REQUEST: Please copy every one of the rows below verbatim, with nothing changed.

* Start SUPPLIED MATERIAL *

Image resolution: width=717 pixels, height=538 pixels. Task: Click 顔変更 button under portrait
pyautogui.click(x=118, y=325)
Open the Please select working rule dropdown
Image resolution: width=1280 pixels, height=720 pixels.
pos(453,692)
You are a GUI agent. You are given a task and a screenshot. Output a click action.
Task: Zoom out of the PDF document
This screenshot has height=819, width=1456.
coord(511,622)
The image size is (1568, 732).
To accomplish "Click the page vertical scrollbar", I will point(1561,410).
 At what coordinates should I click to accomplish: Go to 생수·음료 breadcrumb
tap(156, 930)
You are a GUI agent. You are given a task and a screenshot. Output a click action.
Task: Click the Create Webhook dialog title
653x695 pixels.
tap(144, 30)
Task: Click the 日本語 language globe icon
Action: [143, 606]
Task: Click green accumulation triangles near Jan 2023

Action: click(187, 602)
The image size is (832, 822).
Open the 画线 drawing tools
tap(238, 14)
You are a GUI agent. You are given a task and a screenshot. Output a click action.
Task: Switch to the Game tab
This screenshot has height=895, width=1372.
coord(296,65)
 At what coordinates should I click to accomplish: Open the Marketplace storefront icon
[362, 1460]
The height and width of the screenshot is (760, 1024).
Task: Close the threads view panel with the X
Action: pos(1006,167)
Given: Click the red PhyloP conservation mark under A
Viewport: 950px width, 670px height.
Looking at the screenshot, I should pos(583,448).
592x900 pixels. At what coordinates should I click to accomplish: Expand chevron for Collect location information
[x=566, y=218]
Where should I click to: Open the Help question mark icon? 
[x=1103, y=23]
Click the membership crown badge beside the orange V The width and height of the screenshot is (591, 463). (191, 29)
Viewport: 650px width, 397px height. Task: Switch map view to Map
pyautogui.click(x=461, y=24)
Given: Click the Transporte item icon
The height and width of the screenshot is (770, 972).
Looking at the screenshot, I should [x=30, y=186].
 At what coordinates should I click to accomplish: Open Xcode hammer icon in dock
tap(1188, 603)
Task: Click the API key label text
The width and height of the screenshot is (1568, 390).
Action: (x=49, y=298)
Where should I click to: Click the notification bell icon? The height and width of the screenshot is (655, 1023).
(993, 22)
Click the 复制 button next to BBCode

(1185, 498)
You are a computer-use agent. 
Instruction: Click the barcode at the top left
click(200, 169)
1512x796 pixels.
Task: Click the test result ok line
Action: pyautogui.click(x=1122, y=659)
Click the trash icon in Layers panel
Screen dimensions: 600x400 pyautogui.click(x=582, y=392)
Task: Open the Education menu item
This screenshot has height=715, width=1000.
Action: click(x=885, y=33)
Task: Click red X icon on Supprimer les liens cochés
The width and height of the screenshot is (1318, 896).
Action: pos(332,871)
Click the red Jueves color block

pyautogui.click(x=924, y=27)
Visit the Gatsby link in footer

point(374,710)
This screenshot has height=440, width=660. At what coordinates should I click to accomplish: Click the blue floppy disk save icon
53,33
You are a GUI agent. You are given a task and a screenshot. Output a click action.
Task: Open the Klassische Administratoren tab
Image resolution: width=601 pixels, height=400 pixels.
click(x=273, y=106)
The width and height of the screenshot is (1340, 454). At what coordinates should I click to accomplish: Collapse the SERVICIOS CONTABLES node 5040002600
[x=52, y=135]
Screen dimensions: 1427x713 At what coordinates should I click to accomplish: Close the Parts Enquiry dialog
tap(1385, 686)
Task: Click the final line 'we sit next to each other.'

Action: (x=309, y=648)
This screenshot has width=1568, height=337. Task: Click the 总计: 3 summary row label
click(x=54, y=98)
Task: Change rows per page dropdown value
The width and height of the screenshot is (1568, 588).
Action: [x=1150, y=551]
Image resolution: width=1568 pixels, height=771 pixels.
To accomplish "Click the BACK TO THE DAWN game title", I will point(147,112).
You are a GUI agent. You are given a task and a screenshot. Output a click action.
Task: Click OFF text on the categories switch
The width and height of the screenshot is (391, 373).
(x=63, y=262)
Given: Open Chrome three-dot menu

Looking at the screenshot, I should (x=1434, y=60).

* End SUPPLIED MATERIAL *

SOLUTION:
Image resolution: width=717 pixels, height=538 pixels. Task: Click 顔変更 button under portrait
pyautogui.click(x=118, y=325)
Open the Please select working rule dropdown
Image resolution: width=1280 pixels, height=720 pixels.
pos(453,692)
You are a GUI agent. You are given a task and a screenshot. Output a click action.
Task: Zoom out of the PDF document
This screenshot has height=819, width=1456.
coord(511,622)
The image size is (1568, 732).
To accomplish "Click the page vertical scrollbar", I will point(1561,410).
 At what coordinates should I click to accomplish: Go to 생수·음료 breadcrumb
tap(156, 930)
You are a GUI agent. You are given a task and a screenshot. Output a click action.
Task: Click the Create Webhook dialog title
653x695 pixels.
tap(144, 30)
Task: Click the 日本語 language globe icon
Action: [143, 606]
Task: Click green accumulation triangles near Jan 2023

Action: click(187, 602)
The image size is (832, 822).
Open the 画线 drawing tools
tap(238, 14)
You are a GUI agent. You are given a task and a screenshot. Output a click action.
Task: Switch to the Game tab
This screenshot has height=895, width=1372.
coord(296,65)
 At what coordinates should I click to accomplish: Open the Marketplace storefront icon
[362, 1460]
The height and width of the screenshot is (760, 1024).
Task: Close the threads view panel with the X
Action: pos(1006,167)
Given: Click the red PhyloP conservation mark under A
Viewport: 950px width, 670px height.
Looking at the screenshot, I should pos(583,448).
592x900 pixels. At what coordinates should I click to accomplish: Expand chevron for Collect location information
[x=566, y=218]
Where should I click to: Open the Help question mark icon? 
[x=1103, y=23]
Click the membership crown badge beside the orange V The width and height of the screenshot is (591, 463). (191, 29)
Viewport: 650px width, 397px height. Task: Switch map view to Map
pyautogui.click(x=461, y=24)
Given: Click the Transporte item icon
The height and width of the screenshot is (770, 972).
Looking at the screenshot, I should [x=30, y=186].
 At what coordinates should I click to accomplish: Open Xcode hammer icon in dock
tap(1188, 603)
Task: Click the API key label text
The width and height of the screenshot is (1568, 390).
Action: (x=49, y=298)
Where should I click to: Click the notification bell icon? The height and width of the screenshot is (655, 1023).
(993, 22)
Click the 复制 button next to BBCode

(1185, 498)
You are a computer-use agent. 
Instruction: Click the barcode at the top left
click(200, 169)
1512x796 pixels.
Task: Click the test result ok line
Action: pyautogui.click(x=1122, y=659)
Click the trash icon in Layers panel
Screen dimensions: 600x400 pyautogui.click(x=582, y=392)
Task: Open the Education menu item
This screenshot has height=715, width=1000.
Action: click(x=885, y=33)
Task: Click red X icon on Supprimer les liens cochés
The width and height of the screenshot is (1318, 896).
Action: pos(332,871)
Click the red Jueves color block

pyautogui.click(x=924, y=27)
Visit the Gatsby link in footer

point(374,710)
This screenshot has height=440, width=660. At what coordinates should I click to accomplish: Click the blue floppy disk save icon
53,33
You are a GUI agent. You are given a task and a screenshot. Output a click action.
Task: Open the Klassische Administratoren tab
Image resolution: width=601 pixels, height=400 pixels.
click(x=273, y=106)
The width and height of the screenshot is (1340, 454). At what coordinates should I click to accomplish: Collapse the SERVICIOS CONTABLES node 5040002600
[x=52, y=135]
Screen dimensions: 1427x713 At what coordinates should I click to accomplish: Close the Parts Enquiry dialog
tap(1385, 686)
Task: Click the final line 'we sit next to each other.'

Action: (x=309, y=648)
This screenshot has width=1568, height=337. Task: Click the 总计: 3 summary row label
click(x=54, y=98)
Task: Change rows per page dropdown value
The width and height of the screenshot is (1568, 588).
Action: [x=1150, y=551]
Image resolution: width=1568 pixels, height=771 pixels.
To accomplish "Click the BACK TO THE DAWN game title", I will point(147,112).
You are a GUI agent. You are given a task and a screenshot. Output a click action.
Task: Click OFF text on the categories switch
The width and height of the screenshot is (391, 373).
(x=63, y=262)
Given: Open Chrome three-dot menu

Looking at the screenshot, I should (x=1434, y=60).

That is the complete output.